◆ Problem requirements: In the rows below, switch every "Viewport" to "Display area" and reproduce the rest of the text unchanged, omitting the pictures.

(Page and screen pointing data)

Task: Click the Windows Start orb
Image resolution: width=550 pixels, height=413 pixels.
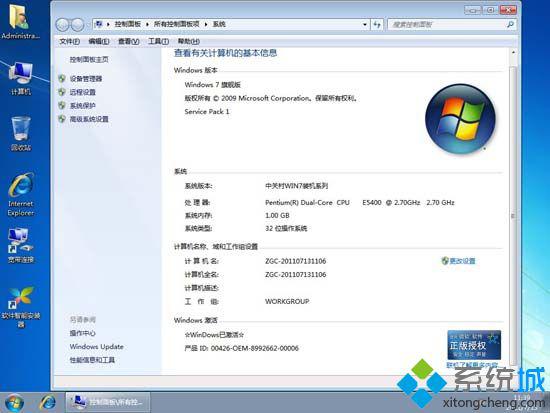Action: [14, 402]
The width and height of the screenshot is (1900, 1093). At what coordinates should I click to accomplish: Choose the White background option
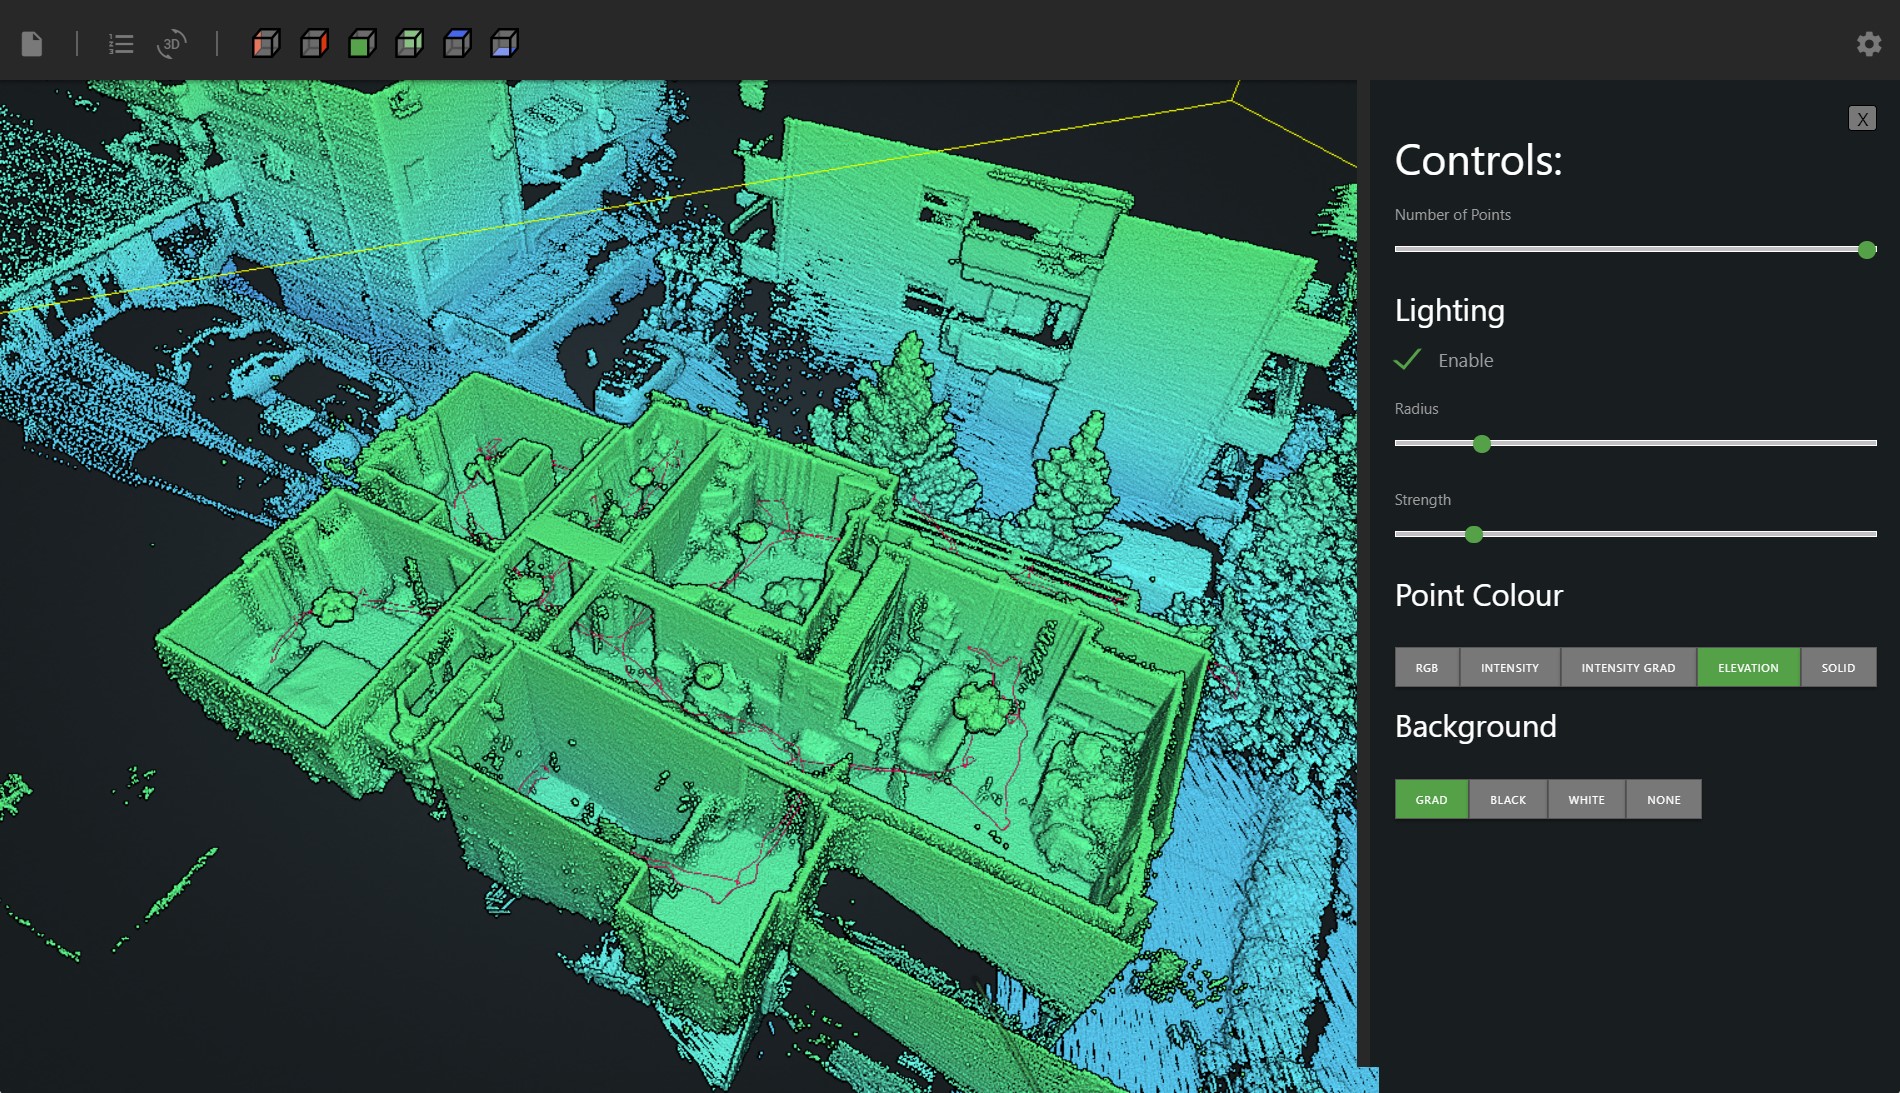1586,799
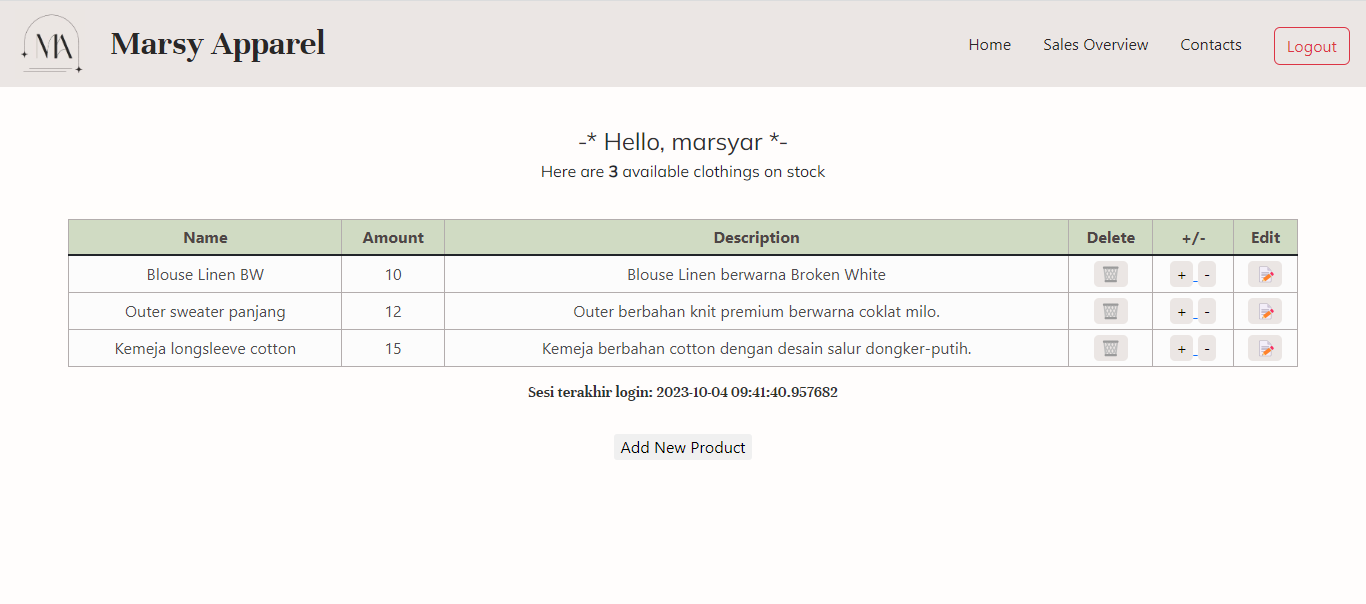The width and height of the screenshot is (1366, 604).
Task: Delete the Kemeja longsleeve cotton entry
Action: click(x=1110, y=348)
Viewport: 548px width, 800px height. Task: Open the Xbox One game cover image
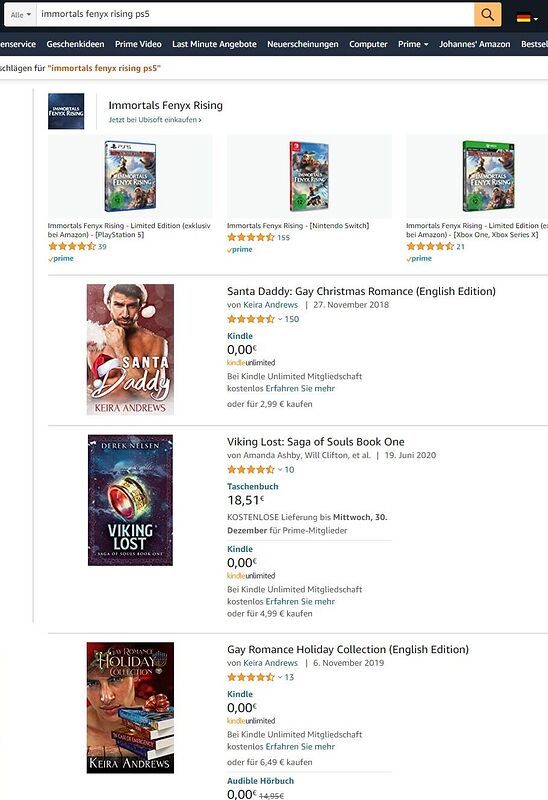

◆ Written response:
Task: Click the Windows Start orb
Image resolution: width=550 pixels, height=413 pixels.
Action: [14, 402]
The width and height of the screenshot is (1900, 1093). At what coordinates should I click to accomplish: Choose the White background option
1586,799
The width and height of the screenshot is (1366, 604).
Task: Delete the Kemeja longsleeve cotton entry
Action: click(x=1110, y=348)
Display area: 548px width, 800px height. Task: Open the Xbox One game cover image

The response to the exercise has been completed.